— TASK STATEMENT —
Copy each of the following rows word for word, with nothing changed.

(Dataset rows)
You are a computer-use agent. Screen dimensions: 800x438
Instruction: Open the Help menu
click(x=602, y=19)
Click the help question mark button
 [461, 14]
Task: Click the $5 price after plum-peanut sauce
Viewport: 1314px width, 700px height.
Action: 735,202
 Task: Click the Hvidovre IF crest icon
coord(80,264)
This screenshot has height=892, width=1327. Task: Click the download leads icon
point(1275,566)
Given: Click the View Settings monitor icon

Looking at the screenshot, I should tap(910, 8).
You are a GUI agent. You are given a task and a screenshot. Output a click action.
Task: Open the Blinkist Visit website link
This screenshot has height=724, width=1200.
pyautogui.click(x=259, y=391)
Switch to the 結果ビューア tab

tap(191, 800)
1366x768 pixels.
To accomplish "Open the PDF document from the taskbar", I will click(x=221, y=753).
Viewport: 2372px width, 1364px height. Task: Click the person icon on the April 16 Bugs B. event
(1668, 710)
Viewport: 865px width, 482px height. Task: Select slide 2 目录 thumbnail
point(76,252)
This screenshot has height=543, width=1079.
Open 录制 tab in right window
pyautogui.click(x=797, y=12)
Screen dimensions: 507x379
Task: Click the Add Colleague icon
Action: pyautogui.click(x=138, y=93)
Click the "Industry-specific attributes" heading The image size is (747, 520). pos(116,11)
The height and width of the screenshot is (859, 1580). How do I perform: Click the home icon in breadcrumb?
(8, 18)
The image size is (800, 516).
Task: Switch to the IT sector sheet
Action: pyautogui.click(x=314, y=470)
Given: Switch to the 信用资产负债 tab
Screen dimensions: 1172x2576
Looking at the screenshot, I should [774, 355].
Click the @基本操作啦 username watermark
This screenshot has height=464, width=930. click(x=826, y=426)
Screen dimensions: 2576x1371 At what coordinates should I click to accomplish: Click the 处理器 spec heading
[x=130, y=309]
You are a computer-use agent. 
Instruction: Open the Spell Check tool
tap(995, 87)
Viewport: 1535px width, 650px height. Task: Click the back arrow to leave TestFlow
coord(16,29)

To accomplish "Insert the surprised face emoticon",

— EXERCISE RESULT —
You are a computer-use agent. Screen dimensions: 800x438
Instruction: Open the Help menu
click(x=602, y=19)
Click the help question mark button
 [461, 14]
Task: Click the $5 price after plum-peanut sauce
Viewport: 1314px width, 700px height.
Action: 735,202
 Task: Click the Hvidovre IF crest icon
coord(80,264)
This screenshot has height=892, width=1327. Task: Click the download leads icon
point(1275,566)
Given: Click the View Settings monitor icon

Looking at the screenshot, I should tap(910, 8).
You are a GUI agent. You are given a task and a screenshot. Output a click action.
Task: Open the Blinkist Visit website link
This screenshot has height=724, width=1200.
pyautogui.click(x=259, y=391)
Switch to the 結果ビューア tab

tap(191, 800)
1366x768 pixels.
To accomplish "Open the PDF document from the taskbar", I will click(x=221, y=753).
Viewport: 2372px width, 1364px height. Task: Click the person icon on the April 16 Bugs B. event
(1668, 710)
Viewport: 865px width, 482px height. Task: Select slide 2 目录 thumbnail
point(76,252)
This screenshot has height=543, width=1079.
Open 录制 tab in right window
pyautogui.click(x=797, y=12)
Screen dimensions: 507x379
Task: Click the Add Colleague icon
Action: pyautogui.click(x=138, y=93)
Click the "Industry-specific attributes" heading The image size is (747, 520). pos(116,11)
The height and width of the screenshot is (859, 1580). How do I perform: Click the home icon in breadcrumb?
(8, 18)
The image size is (800, 516).
Task: Switch to the IT sector sheet
Action: pyautogui.click(x=314, y=470)
Given: Switch to the 信用资产负债 tab
Screen dimensions: 1172x2576
Looking at the screenshot, I should [774, 355].
Click the @基本操作啦 username watermark
This screenshot has height=464, width=930. click(x=826, y=426)
Screen dimensions: 2576x1371 At what coordinates should I click to accomplish: Click the 处理器 spec heading
[x=130, y=309]
You are a computer-use agent. 
Instruction: Open the Spell Check tool
tap(995, 87)
Viewport: 1535px width, 650px height. Task: Click the back arrow to leave TestFlow
coord(16,29)

To accomplish "Insert the surprised face emoticon",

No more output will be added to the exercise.